ACTIVITY :: Restate exactly the lines that run from the start of the records below to the line containing "Meeting Request (783, 625)", counting both ends, and nothing else; pictures stay out.

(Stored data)
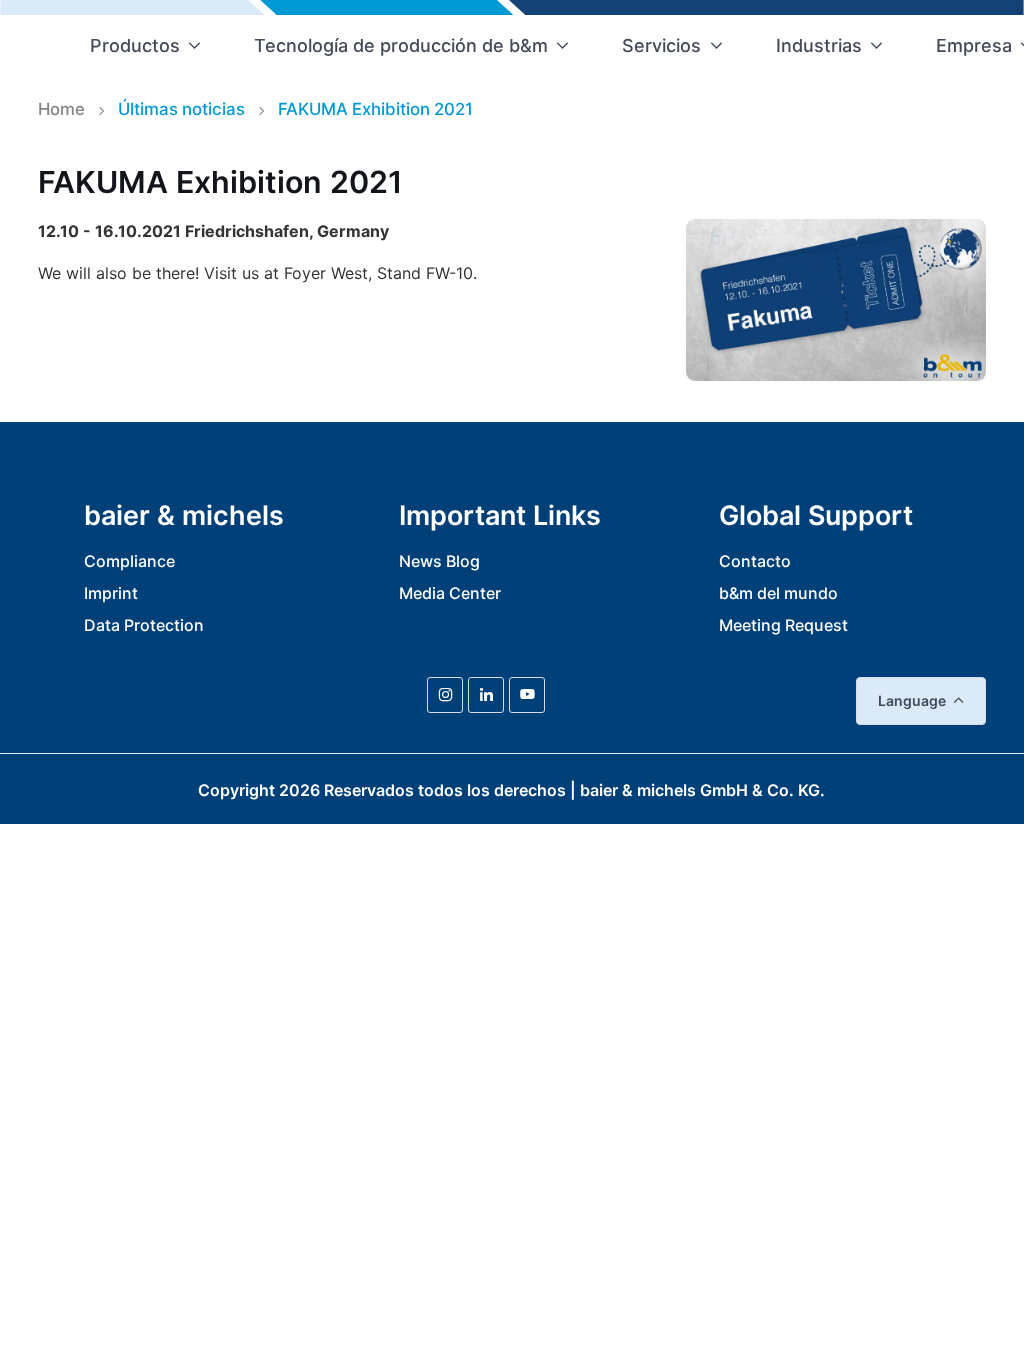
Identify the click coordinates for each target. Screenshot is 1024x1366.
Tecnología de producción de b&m (401, 45)
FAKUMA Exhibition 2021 (375, 109)
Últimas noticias (181, 109)
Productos (135, 45)
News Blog (439, 561)
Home (61, 109)
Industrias (819, 45)
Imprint (111, 593)
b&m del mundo (778, 593)
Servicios (661, 45)
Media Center (450, 593)
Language (912, 700)
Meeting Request (783, 625)
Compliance (129, 561)
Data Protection (144, 625)
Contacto (755, 561)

RESULT OF THIS EXERCISE ::
Identify the click coordinates for each target. Screenshot is 1024x1366.
Tecnología de producción de b&m (401, 45)
FAKUMA Exhibition 2021 (375, 109)
Últimas noticias (181, 109)
Productos (135, 45)
News Blog (439, 561)
Home (61, 109)
Industrias (819, 45)
Imprint (111, 593)
b&m del mundo (778, 593)
Servicios (661, 45)
Media Center (450, 593)
Language (912, 700)
Meeting Request (783, 625)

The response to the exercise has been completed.